This is the third in a series of three articles about the innovative heritage restoration techniques at the CPR station in Nelson.The first was about the restoration of the heritage windows, and the second was about the innovative design for heating and insulation.
Four years ago, Justin Campese spent ten months taking paint off the siding at the old CPR station with a heat gun and a putty knife.
“It was hot. We had to be suited up, wearing respirators through the heat of the summer. Up under the canopy the heat from the heat gun was trapped up there, plus we had 33 degree temperatures.”
For his first four months, Campese was working under the provincial government’s Job Creation Partnerships program run locally by the Kootenay Career Development Society. To qualify, job-seekers have to have been on EI sometime during the previous three years. Campese, like the rest of his crew, got the maximum EI benefit of $525 per week.
A sense of hometown accomplishment
Despite the tedious work, he stuck with it because “I liked the sense of accomplishment and satisfaction at the end of the day. It’s something that is going to last for years to come, in my hometown. I used to look at this building when I was a kid and want to throw rocks at it — it was this crusty looking old run down building, weeds growing, windows all boarded up, covered with cobwebs.”
After his four months on the program, the Chamber of Commerce (which owns the building) hired Campese as a foreman. He was still scraping paint, but also supervising a crew of six others doing the same thing.
After the paint was all removed, Campese remained a foreman and moved to other tasks at the station, starting with interior demolition: removing all the old plaster, lath, drywall, and flooring, and then structural repair.
“That was one of my favourite times working on the project, when we had the building jacked up, sitting on stilts to replace rotten structural members. I spent two months in the crawlspace to jack up the building and straighten it out.”
Saving $1 million
The restoration project, run by the chamber of commerce, has used a combination of contracted workers and people from the job creation program.
Tom Thomson, the chamber’s executive director, says the project would have taken many more years without the job creation program. As it stands, he says, the building will be ready for occupancy in the late fall of this year.

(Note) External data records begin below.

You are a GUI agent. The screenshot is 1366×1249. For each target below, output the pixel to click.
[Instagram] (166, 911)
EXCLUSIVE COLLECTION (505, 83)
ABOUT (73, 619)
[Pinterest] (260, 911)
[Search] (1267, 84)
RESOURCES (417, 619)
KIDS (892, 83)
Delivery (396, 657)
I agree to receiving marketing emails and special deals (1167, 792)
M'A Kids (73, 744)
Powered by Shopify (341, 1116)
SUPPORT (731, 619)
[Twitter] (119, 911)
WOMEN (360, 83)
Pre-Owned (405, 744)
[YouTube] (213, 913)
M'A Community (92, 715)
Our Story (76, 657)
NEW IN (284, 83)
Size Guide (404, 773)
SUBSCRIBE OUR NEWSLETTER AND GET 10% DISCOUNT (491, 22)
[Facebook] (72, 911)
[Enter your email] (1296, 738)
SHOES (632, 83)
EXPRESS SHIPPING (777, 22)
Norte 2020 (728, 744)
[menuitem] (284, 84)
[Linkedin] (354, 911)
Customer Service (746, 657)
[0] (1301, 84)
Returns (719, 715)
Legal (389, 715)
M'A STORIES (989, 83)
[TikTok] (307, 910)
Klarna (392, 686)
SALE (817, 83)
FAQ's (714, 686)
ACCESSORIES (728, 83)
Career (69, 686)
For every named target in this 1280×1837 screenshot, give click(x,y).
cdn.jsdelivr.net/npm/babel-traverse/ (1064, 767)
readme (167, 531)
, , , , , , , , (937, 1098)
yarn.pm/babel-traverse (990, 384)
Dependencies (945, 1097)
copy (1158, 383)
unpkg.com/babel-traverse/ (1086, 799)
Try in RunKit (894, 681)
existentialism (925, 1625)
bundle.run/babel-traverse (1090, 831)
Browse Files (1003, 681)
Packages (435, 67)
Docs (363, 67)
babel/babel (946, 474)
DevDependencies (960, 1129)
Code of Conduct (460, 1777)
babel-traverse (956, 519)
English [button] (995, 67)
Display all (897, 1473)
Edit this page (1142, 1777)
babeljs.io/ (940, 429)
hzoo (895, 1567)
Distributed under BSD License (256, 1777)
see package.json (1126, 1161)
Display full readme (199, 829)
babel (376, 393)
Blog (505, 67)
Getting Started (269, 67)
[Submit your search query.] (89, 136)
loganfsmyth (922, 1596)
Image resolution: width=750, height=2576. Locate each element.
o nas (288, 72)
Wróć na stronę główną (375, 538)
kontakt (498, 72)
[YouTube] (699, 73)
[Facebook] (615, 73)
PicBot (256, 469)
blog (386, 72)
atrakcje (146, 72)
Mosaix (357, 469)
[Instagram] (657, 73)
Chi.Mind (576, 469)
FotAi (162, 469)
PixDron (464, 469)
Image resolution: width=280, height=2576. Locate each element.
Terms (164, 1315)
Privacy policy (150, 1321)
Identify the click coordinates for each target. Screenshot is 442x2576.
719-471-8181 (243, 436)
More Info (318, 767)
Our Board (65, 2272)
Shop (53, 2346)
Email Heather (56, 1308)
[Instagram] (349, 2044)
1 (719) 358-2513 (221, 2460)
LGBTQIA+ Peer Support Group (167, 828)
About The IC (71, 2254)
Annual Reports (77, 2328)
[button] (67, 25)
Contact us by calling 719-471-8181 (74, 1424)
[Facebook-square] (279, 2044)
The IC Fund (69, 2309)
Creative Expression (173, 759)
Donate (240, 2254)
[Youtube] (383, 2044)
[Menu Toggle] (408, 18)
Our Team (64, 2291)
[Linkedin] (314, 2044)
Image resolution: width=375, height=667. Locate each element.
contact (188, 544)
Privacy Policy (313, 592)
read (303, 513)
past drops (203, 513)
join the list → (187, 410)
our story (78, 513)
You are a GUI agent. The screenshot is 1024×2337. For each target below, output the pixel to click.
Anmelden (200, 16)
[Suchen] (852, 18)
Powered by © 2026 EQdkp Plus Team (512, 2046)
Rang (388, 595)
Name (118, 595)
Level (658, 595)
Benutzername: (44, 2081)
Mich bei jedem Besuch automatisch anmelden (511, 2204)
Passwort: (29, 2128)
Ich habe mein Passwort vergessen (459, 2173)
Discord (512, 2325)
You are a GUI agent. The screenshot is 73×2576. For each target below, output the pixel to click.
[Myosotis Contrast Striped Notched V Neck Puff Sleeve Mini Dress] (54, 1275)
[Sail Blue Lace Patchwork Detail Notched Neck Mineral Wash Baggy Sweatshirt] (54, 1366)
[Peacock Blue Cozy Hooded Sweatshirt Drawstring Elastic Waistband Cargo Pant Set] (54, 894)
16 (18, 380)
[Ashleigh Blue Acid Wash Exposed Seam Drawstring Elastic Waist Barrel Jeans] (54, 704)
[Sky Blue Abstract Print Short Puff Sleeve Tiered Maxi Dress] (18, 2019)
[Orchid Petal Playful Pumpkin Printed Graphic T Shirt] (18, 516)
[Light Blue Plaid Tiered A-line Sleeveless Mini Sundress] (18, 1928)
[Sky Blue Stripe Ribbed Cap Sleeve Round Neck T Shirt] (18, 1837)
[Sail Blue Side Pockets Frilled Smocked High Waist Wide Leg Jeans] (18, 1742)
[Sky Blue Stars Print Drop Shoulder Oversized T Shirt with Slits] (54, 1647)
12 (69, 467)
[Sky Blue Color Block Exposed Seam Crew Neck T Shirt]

He says that for the past four years the job creation program has provided up to six full time employees whose wages the chamber didn’t have to pay. He estimates that the $3.5 million dollar project may have cost $1 million more without the program.
Apprenticeship and more learning
Campese’s next step was to begin his carpentry apprenticeship, now almost finished, at the CPR site under the tutelage of Joern Wingender, the contractor supervising the restoration. That meant one of the objects of the job creation program had been satisfied: Campese had used the program to move himself into full time work and further training, while working on a community project.
In addition to construction work, he says he’s learned a lot about supervision of employees, and he’s needed this skill because the job creation program has taken on “a wide range of characters, men and women, different backgrounds, all different mental capacities. There have been some challenging people to work with. My crew now is great, they know what I want and they can get it done.”
A stepping stone
Wingender says about 40 people have gone through the program and that Campese is one of many success stories.
He says Anton Horvath is another. Horvath started out scraping paint but “because of his attention to detail we trained him in window restoration.”
Horvath is now supervising the restoration of dozens of heritage windows at the station.
“The job creation program is doing what it is supposed to do,” says Thomson. “It’s helping a community project move forward and provide necessary skills training to get people into the work force.”